=== Problem to solve ===
In exact form, please repeat the records from their opening line down to the line with "Click the BAR-Seq main title heading", including that line.

=== Stored data entries ===
###

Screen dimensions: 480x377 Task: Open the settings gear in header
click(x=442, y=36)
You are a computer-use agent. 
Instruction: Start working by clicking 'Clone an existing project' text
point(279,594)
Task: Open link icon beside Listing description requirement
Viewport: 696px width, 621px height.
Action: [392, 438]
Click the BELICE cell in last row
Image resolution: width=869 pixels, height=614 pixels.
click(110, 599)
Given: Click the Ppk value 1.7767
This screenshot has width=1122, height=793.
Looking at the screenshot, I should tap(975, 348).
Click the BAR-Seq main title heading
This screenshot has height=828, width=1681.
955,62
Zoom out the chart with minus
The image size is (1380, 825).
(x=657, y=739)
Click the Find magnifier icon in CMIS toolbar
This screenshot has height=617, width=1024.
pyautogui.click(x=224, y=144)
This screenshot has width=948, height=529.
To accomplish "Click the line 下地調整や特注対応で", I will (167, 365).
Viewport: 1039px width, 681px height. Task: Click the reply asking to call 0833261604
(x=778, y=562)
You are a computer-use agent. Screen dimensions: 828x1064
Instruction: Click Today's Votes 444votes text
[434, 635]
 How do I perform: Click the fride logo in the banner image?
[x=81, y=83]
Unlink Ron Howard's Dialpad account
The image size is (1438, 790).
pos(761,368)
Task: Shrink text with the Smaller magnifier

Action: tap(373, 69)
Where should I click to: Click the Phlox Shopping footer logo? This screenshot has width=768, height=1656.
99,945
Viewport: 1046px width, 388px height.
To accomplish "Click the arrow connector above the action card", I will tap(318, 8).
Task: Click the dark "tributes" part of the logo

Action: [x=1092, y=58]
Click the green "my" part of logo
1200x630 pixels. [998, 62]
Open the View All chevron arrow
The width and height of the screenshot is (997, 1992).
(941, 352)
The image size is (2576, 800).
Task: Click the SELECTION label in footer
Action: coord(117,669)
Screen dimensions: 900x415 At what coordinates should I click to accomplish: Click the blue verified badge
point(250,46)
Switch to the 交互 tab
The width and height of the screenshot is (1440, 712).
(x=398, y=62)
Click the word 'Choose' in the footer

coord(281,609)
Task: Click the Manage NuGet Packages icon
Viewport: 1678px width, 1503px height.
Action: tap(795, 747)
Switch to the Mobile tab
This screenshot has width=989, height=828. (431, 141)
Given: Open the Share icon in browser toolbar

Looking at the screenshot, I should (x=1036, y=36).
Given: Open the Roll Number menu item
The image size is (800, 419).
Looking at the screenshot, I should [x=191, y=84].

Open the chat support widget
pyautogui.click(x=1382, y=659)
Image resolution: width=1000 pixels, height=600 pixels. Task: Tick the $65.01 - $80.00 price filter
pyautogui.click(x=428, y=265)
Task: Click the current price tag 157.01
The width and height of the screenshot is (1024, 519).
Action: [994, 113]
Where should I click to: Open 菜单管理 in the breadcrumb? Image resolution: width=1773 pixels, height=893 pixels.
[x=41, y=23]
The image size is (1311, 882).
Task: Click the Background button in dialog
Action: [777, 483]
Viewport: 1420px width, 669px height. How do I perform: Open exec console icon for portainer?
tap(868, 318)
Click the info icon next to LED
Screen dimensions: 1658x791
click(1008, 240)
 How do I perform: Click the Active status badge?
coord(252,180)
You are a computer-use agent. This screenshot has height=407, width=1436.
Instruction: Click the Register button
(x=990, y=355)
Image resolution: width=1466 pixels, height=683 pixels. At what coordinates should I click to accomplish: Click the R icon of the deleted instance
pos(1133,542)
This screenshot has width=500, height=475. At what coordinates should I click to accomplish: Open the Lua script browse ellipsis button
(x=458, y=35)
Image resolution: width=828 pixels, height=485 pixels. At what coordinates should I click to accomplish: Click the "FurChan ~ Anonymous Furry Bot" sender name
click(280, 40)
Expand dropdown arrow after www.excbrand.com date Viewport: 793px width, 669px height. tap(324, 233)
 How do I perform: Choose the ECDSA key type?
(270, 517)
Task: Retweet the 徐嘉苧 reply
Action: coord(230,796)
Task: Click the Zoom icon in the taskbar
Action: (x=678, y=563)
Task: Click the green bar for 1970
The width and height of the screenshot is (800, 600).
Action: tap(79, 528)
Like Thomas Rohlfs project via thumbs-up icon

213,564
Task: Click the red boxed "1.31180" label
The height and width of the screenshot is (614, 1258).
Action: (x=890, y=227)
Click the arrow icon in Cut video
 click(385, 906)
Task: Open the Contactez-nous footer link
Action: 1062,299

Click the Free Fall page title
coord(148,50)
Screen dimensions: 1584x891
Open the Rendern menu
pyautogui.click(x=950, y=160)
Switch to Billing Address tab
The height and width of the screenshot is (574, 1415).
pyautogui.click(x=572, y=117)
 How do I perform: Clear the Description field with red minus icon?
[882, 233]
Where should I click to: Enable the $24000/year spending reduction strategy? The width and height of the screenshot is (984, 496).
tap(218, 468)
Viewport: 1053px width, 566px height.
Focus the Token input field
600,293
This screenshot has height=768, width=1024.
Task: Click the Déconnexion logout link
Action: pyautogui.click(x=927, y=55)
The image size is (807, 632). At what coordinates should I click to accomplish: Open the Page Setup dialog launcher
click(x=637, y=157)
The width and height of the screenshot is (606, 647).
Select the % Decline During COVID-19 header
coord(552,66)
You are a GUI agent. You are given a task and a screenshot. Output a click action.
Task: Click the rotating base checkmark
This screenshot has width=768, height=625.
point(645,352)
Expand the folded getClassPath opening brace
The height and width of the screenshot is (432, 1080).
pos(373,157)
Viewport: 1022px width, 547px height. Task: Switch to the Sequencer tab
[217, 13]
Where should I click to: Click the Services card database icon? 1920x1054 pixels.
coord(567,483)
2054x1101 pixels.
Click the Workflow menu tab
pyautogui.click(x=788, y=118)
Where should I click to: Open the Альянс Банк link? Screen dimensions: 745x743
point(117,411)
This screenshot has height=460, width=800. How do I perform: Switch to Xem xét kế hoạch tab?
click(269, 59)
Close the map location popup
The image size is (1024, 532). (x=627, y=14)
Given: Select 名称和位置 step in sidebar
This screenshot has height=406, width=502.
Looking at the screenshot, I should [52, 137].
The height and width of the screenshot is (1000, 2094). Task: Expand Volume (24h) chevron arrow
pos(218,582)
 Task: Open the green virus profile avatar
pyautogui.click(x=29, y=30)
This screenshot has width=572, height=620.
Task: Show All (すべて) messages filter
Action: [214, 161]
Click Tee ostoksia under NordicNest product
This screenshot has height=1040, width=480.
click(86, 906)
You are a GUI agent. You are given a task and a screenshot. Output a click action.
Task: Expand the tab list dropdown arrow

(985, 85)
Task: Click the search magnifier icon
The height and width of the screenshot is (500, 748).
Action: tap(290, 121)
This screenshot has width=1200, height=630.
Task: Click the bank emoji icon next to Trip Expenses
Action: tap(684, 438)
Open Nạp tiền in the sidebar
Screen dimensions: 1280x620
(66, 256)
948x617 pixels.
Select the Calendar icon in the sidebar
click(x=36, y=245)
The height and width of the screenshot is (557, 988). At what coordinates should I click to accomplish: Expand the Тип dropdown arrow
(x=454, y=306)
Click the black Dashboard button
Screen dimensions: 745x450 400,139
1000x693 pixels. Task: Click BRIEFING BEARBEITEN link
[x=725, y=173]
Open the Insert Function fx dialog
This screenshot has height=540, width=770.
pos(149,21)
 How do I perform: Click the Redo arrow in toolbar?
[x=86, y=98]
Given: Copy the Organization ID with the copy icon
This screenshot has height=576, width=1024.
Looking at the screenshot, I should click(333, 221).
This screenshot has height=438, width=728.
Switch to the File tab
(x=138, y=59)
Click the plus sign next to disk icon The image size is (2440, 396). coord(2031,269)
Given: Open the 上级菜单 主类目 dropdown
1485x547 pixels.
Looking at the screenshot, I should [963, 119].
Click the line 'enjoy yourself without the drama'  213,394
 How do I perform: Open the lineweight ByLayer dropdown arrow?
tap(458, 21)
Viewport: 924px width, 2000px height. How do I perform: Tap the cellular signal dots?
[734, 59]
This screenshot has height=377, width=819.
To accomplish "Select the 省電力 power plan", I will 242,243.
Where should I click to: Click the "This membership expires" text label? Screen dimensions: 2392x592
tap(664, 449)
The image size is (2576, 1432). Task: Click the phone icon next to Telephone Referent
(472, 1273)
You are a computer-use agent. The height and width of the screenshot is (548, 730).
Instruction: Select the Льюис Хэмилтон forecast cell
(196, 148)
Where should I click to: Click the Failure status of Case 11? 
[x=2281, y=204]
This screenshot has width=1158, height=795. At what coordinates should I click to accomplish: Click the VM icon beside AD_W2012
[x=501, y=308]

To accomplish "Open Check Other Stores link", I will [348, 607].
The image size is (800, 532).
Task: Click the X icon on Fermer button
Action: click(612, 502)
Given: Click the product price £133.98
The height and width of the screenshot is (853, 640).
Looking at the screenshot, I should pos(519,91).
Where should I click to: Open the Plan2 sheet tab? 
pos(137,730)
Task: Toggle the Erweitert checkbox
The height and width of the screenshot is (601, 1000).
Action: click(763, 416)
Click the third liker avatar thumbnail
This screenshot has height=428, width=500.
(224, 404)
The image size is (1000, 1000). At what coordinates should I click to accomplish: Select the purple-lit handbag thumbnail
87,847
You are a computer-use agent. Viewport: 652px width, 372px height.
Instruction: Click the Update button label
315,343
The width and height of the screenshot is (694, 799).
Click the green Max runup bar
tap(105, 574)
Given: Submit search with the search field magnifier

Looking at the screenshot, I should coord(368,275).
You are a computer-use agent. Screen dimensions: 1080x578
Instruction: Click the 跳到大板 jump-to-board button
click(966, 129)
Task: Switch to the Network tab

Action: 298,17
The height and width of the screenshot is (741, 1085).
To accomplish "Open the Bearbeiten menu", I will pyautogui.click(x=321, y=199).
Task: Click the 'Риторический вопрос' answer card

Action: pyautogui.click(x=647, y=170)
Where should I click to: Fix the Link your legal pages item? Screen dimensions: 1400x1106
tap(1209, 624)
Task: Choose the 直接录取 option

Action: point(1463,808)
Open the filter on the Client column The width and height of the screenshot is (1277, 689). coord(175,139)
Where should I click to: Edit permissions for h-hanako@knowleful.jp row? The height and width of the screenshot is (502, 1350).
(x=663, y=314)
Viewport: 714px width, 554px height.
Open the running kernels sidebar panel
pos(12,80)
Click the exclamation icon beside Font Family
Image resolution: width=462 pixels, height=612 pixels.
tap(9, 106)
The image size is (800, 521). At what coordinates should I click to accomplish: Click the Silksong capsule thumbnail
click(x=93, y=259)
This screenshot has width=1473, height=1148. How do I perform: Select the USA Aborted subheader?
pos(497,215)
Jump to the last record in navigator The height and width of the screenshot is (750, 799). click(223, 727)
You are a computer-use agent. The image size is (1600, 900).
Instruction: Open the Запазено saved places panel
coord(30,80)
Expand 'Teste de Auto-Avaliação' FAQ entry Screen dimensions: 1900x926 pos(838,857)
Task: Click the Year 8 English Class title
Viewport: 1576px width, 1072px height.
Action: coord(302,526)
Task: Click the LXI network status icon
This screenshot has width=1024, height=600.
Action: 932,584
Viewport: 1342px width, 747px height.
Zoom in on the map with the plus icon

###

=== Solved problem ===
Screen dimensions: 480x377 Task: Open the settings gear in header
click(x=442, y=36)
You are a computer-use agent. 
Instruction: Start working by clicking 'Clone an existing project' text
point(279,594)
Task: Open link icon beside Listing description requirement
Viewport: 696px width, 621px height.
Action: [392, 438]
Click the BELICE cell in last row
Image resolution: width=869 pixels, height=614 pixels.
click(110, 599)
Given: Click the Ppk value 1.7767
This screenshot has width=1122, height=793.
Looking at the screenshot, I should tap(975, 348).
Click the BAR-Seq main title heading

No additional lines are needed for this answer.